Date and time: Tue 07-Nov-2017, 09:45-10:25
Room: Hall 1A
Many human tumors contain large numbers of mutations, of which many hundreds can be present within expressed genes. As the resulting altered protein sequences are foreign to the immune system, immune recognition of such ‘neo-antigens’ has been proposed as a major factor in the activity of clinically used immunotherapeutics such as anti-CTLA-4 and anti-PD-1. In support of this hypothesis, work by others and us has over the past years demonstrated that CD4 and CD8 T cell recognition of the consequences of DNA damage is a common feature in, e.g., human melanoma, and can also be boosted by immunotherapy. These data establish ‘tumor foreignness’, as determined by neo-antigen formation, as one of the determinants of effective cancer immunotherapies. However, it is evident that the outcome of cancer – immune interaction is also critically dependent on a number of other factors.

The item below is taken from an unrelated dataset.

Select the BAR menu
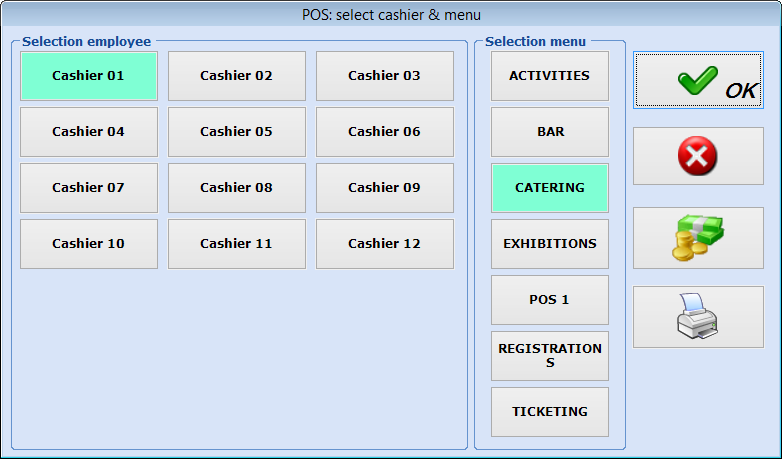This screenshot has height=459, width=782. [x=550, y=132]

With the ultimate aim to describe a ‘cancer – immunogram’ that depicts the state of cancer – immune interactions for individual patients, we are developing and exploiting genetic screens and (functional) assays of human tumor material. A detailed understanding of the specific bottleneck(s) in immune-mediated tumor control in individual patients should be of value for both patient selection and for the development of novel clinical interventions.